Start of Task data

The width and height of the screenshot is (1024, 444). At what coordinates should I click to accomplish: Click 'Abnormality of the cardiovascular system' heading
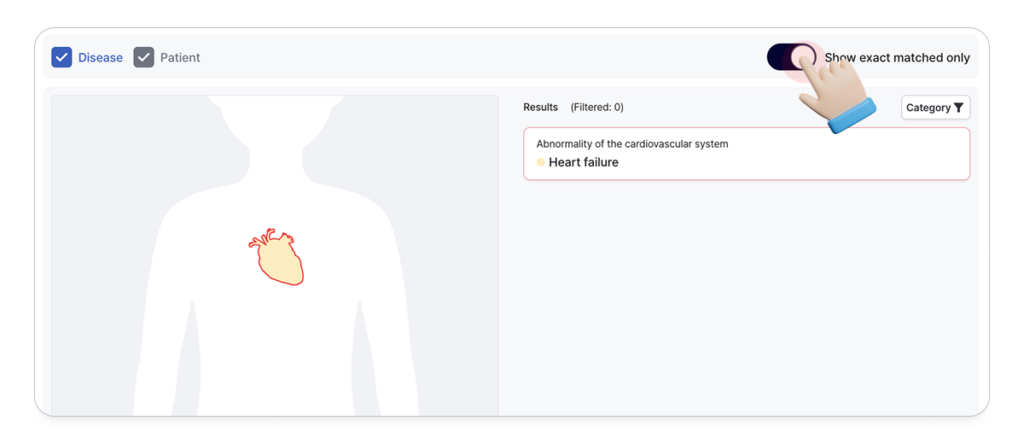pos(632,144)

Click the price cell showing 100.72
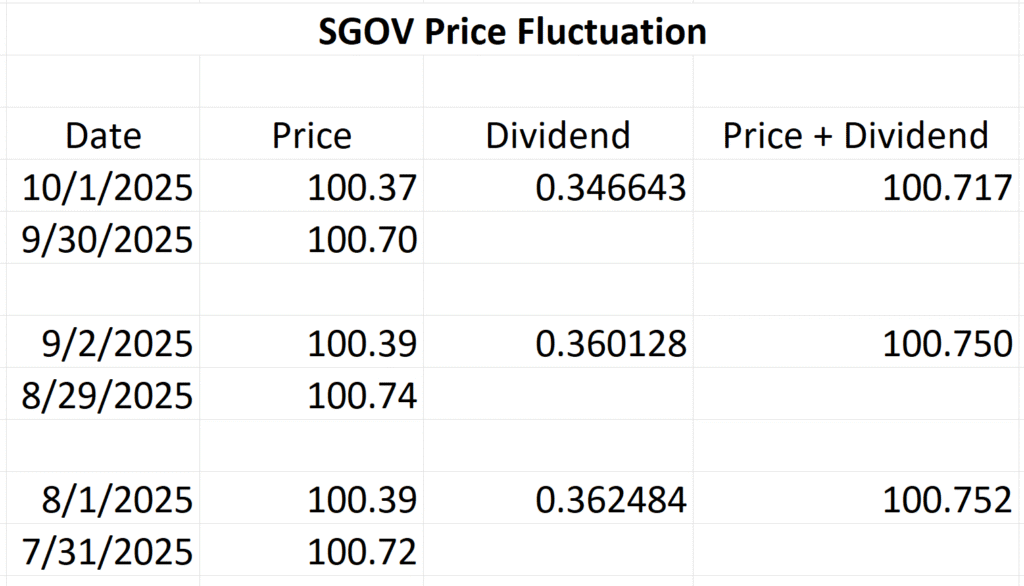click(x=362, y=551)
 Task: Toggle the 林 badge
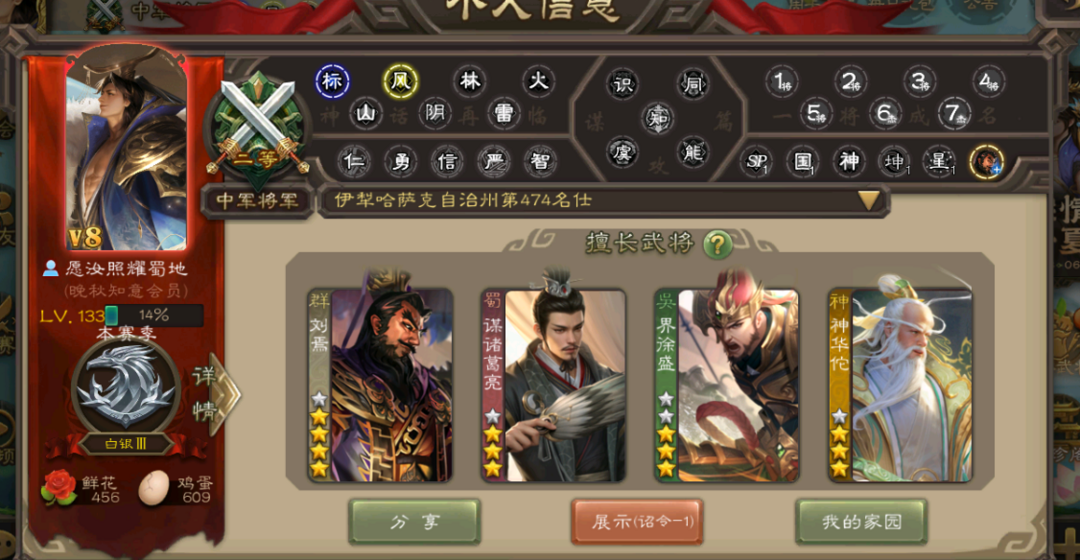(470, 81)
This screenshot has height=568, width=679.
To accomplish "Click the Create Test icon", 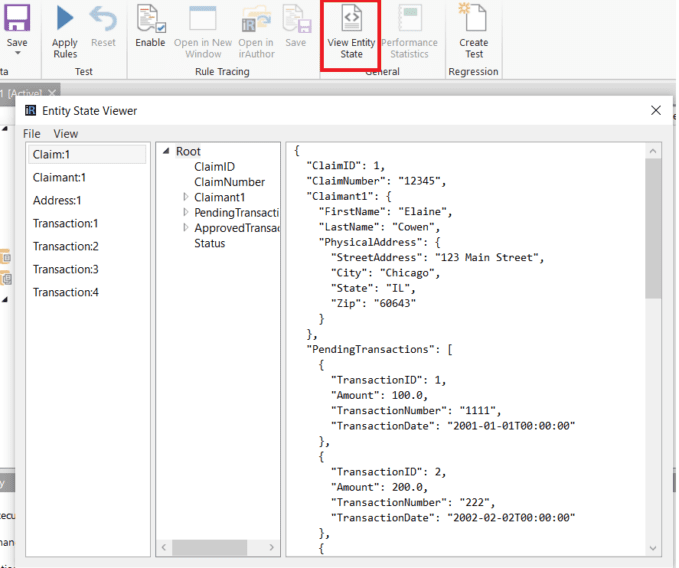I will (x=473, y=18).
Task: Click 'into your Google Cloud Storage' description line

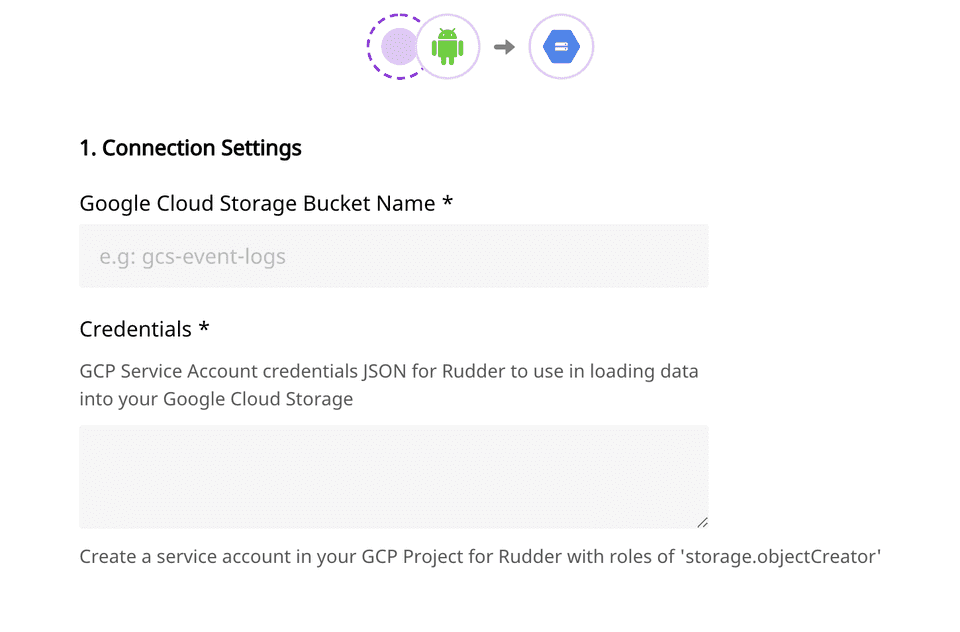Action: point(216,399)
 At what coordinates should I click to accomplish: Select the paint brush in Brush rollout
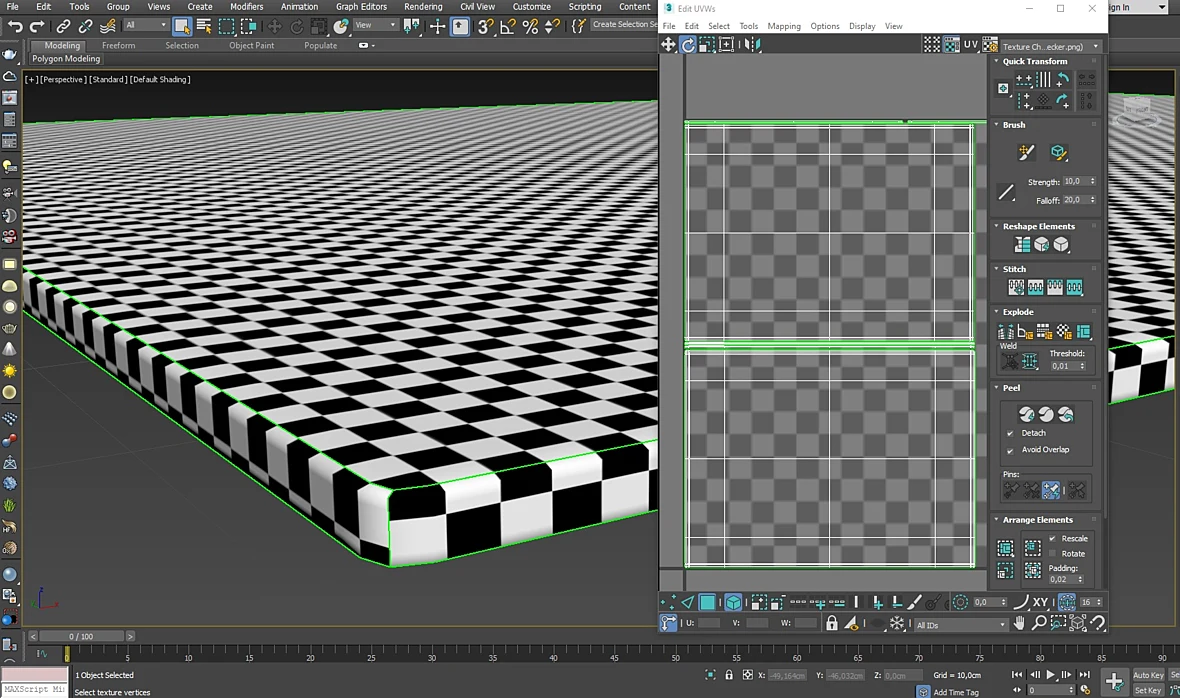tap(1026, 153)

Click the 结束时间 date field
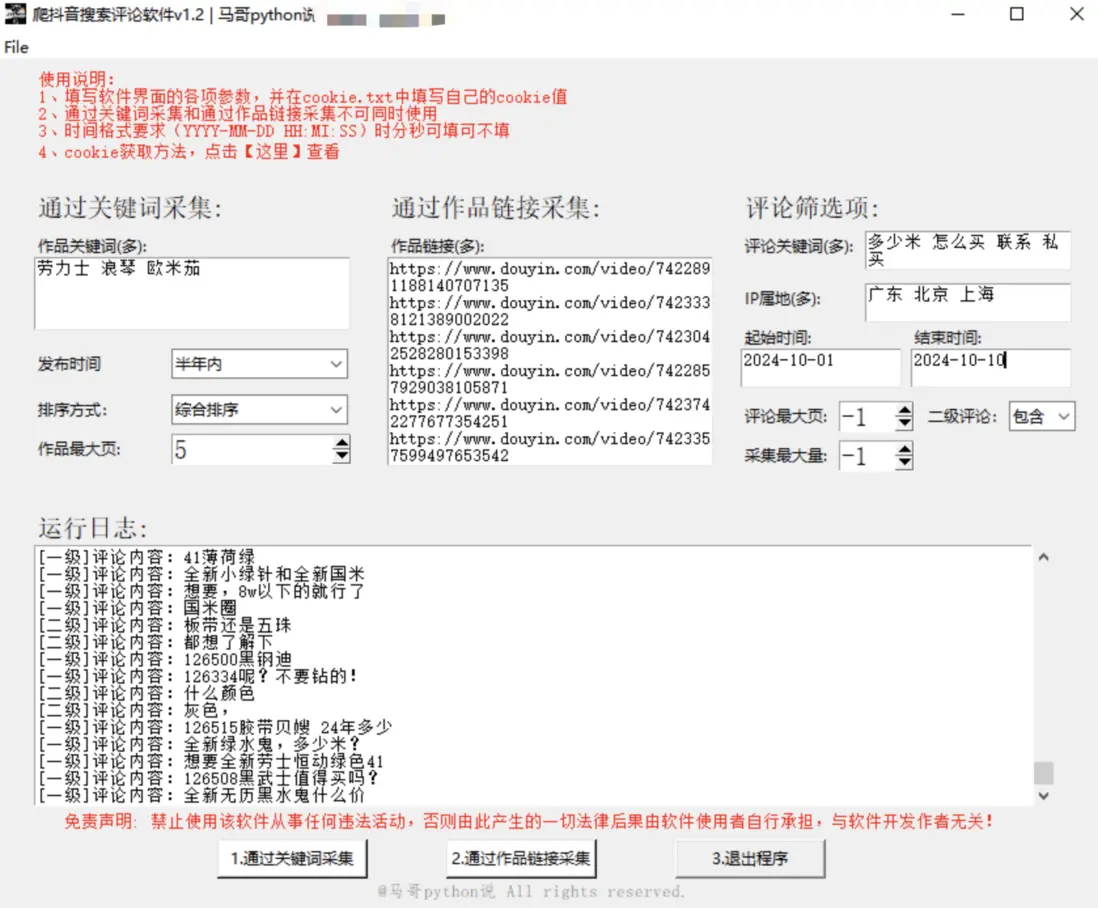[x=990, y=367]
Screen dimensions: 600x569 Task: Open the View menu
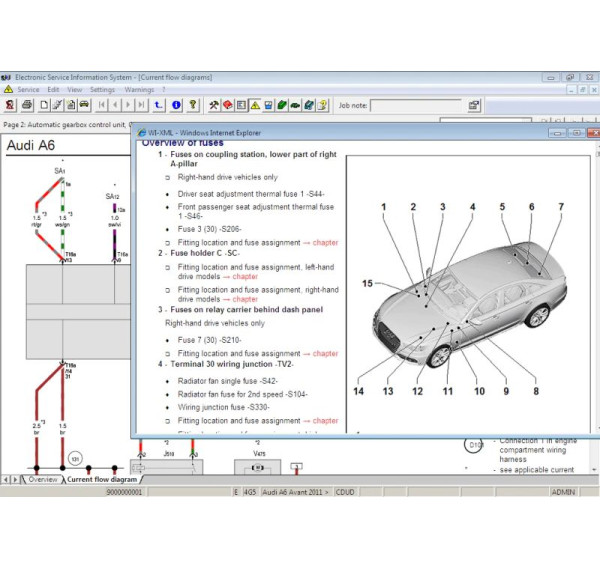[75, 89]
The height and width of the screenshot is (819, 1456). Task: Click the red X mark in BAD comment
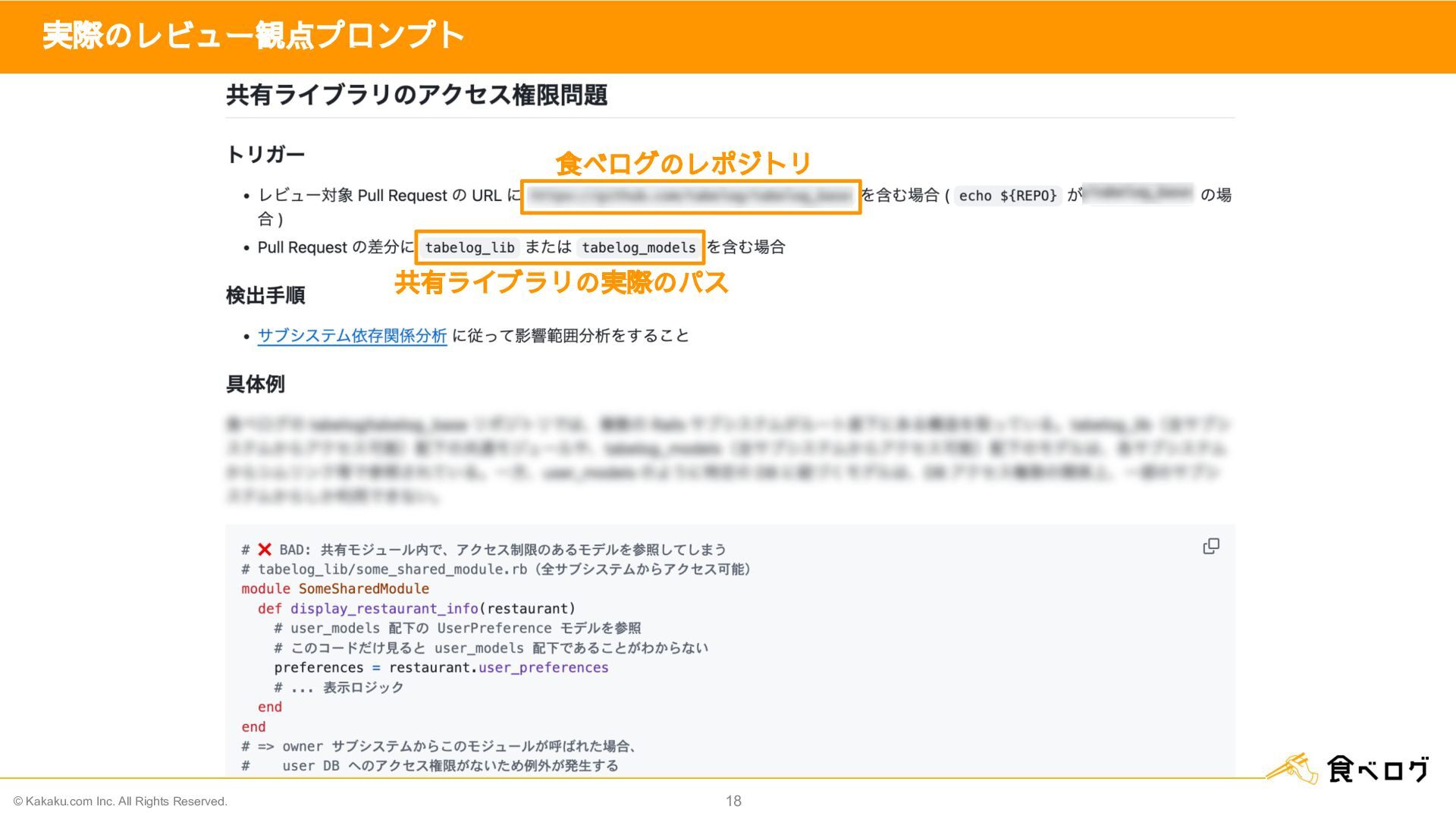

End of Task data

Your task is to restate word for word the lines from the line holding "Click the 结束时间 date field" through the final line of the listing, both included, but none of the pictures.

Click the 结束时间 date field
[x=990, y=367]
Screen dimensions: 600x569 Task: Open the View menu
[75, 89]
The height and width of the screenshot is (819, 1456). Task: Click the red X mark in BAD comment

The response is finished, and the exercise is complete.